* **Set problem**: Rewrite every item below, changing each "screenshot" to "screen capture" and leaving everything else unchanged. Don't include the pictures in your answer.

* **Material for the task**:
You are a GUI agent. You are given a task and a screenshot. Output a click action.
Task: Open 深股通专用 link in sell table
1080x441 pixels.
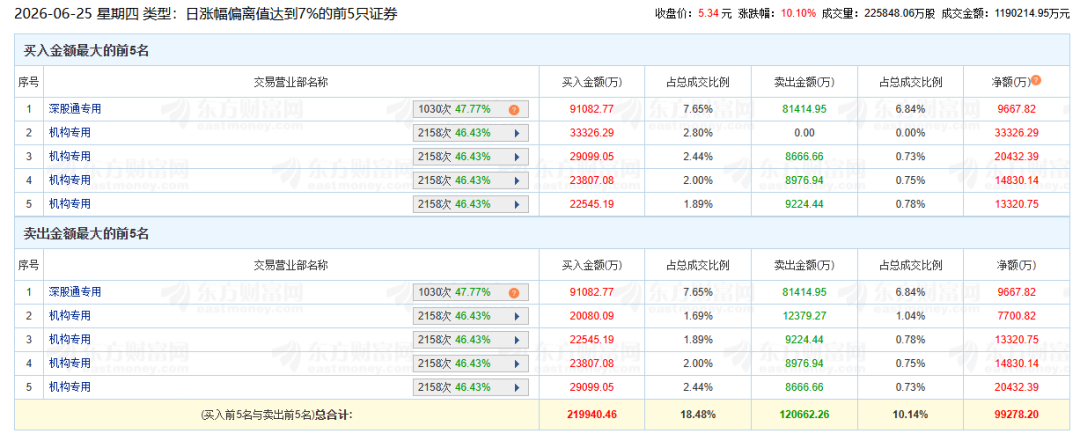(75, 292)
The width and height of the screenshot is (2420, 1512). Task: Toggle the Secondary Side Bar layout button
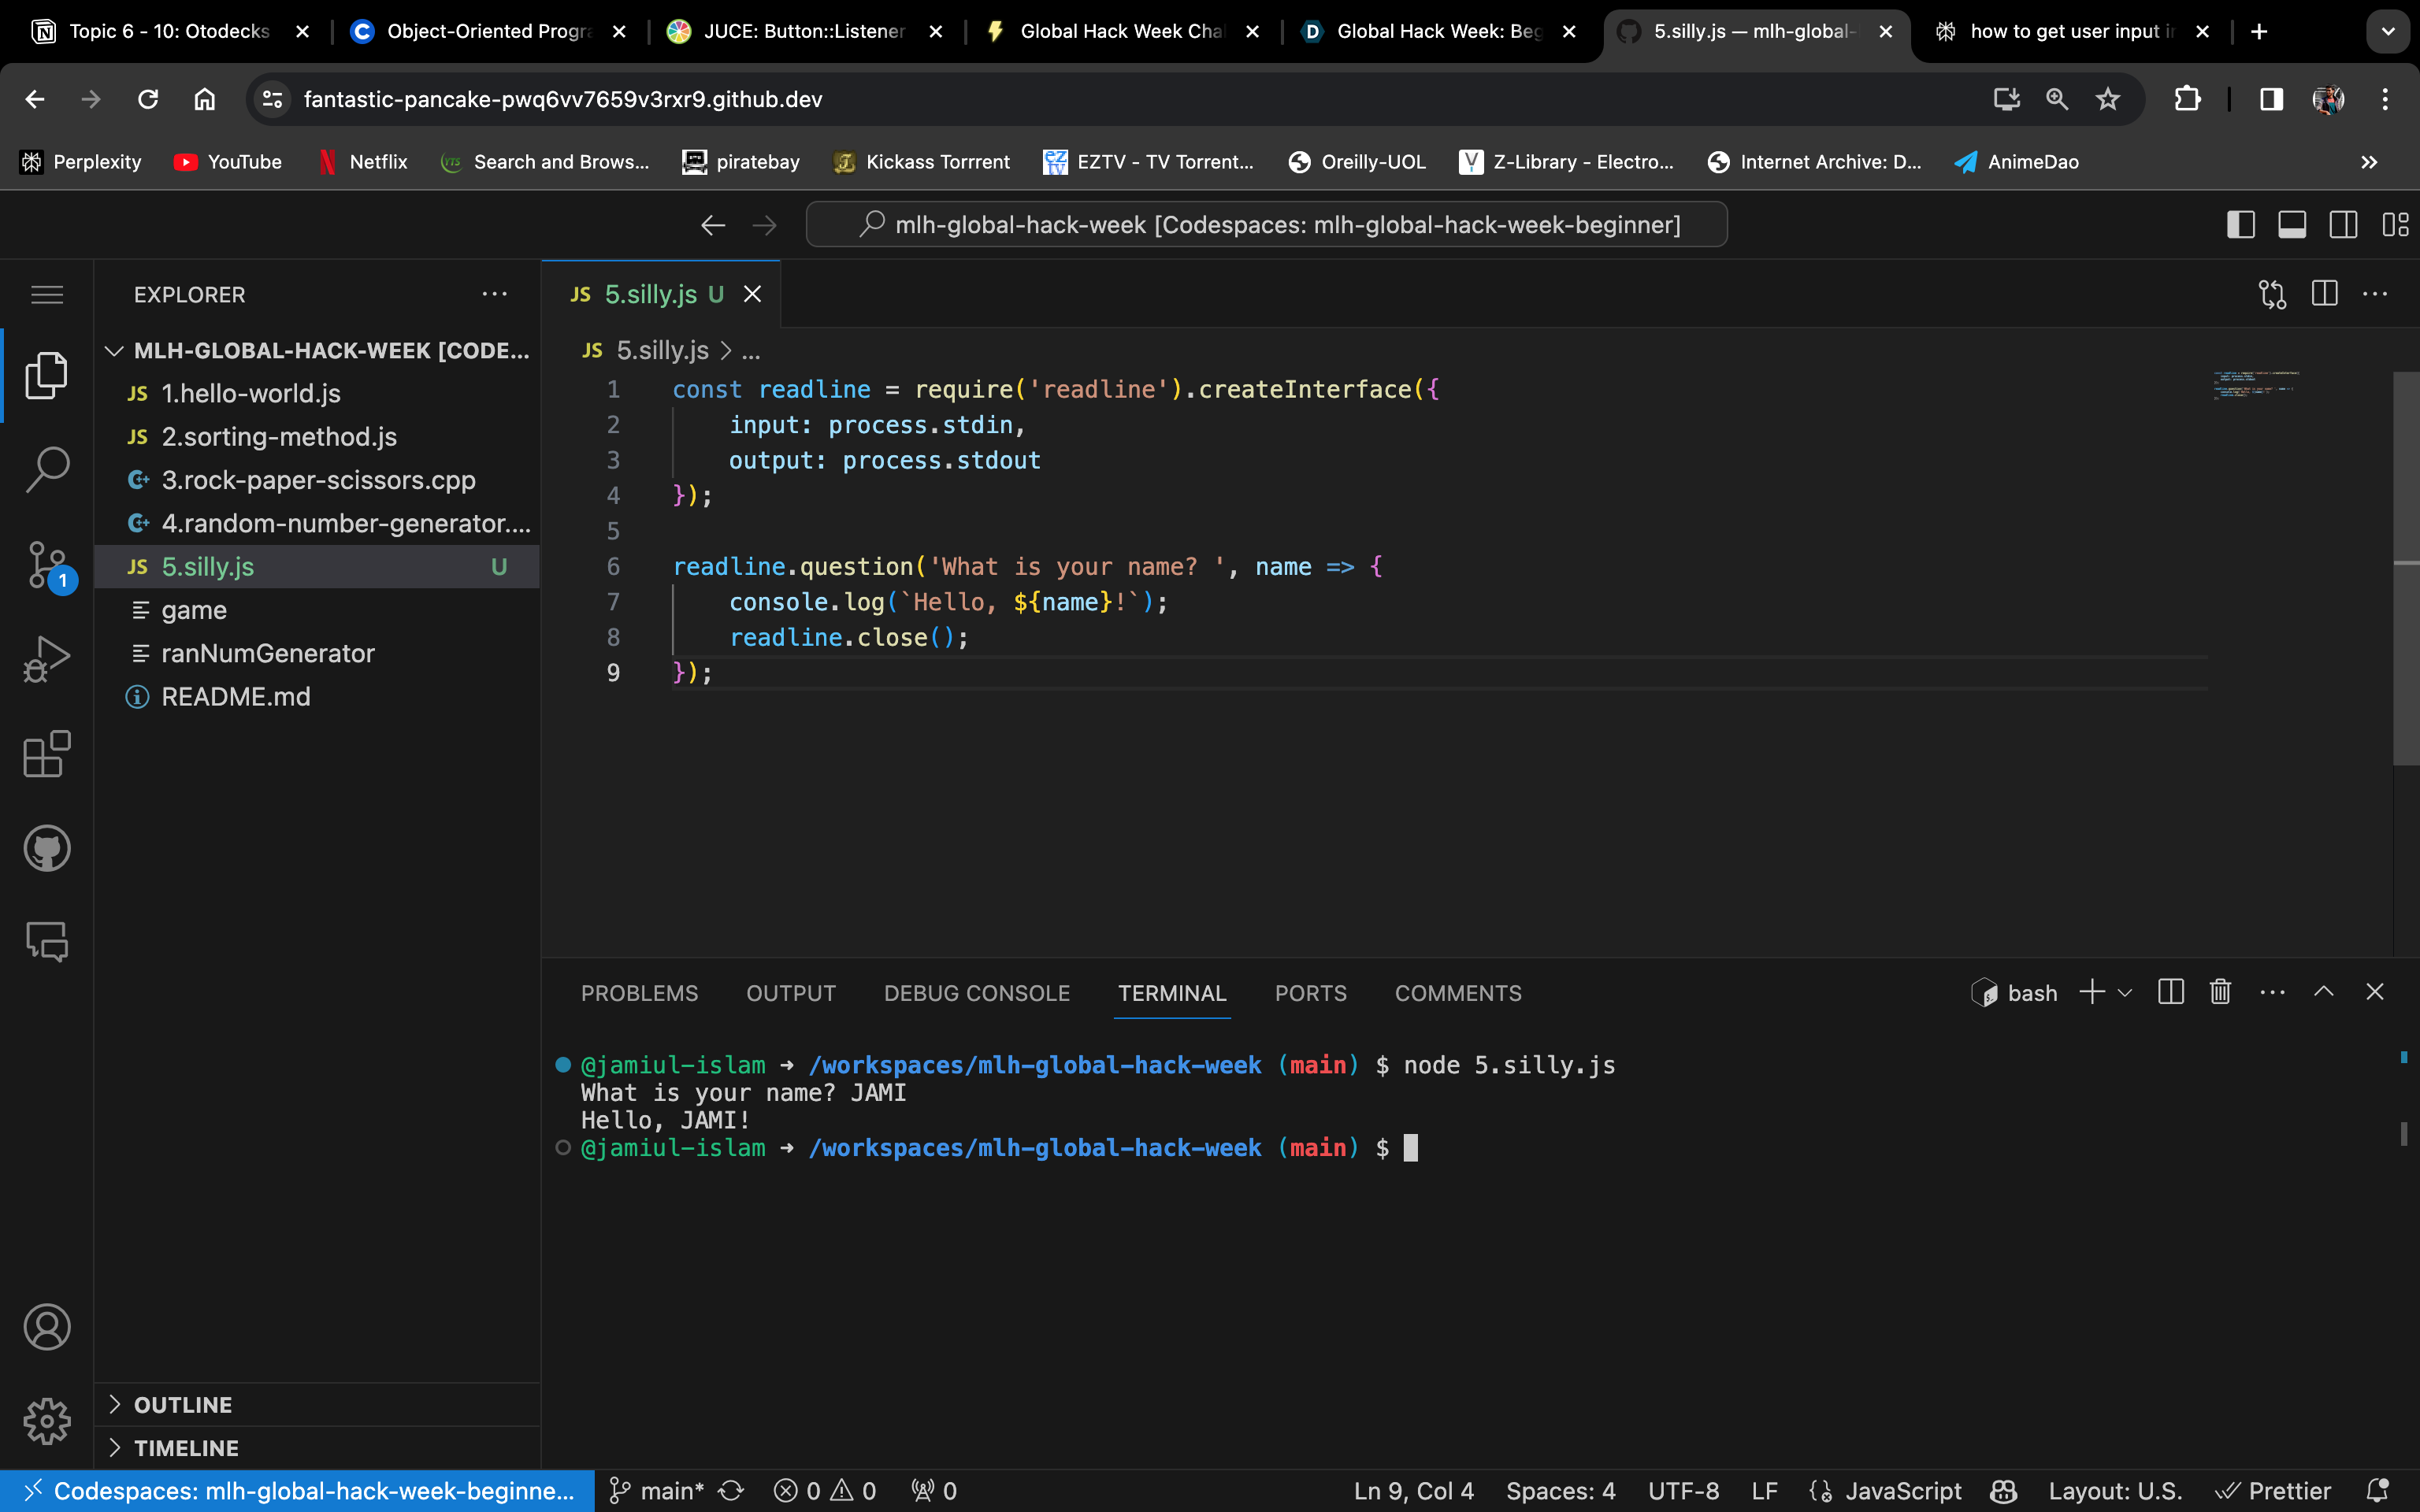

* **Answer to the problem**:
You are a GUI agent. You are given a task and a screen capture. Output a click action.
Task: Open 深股通专用 link in sell table
1080x441 pixels.
(75, 292)
The width and height of the screen capture is (2420, 1512). Task: Toggle the Secondary Side Bar layout button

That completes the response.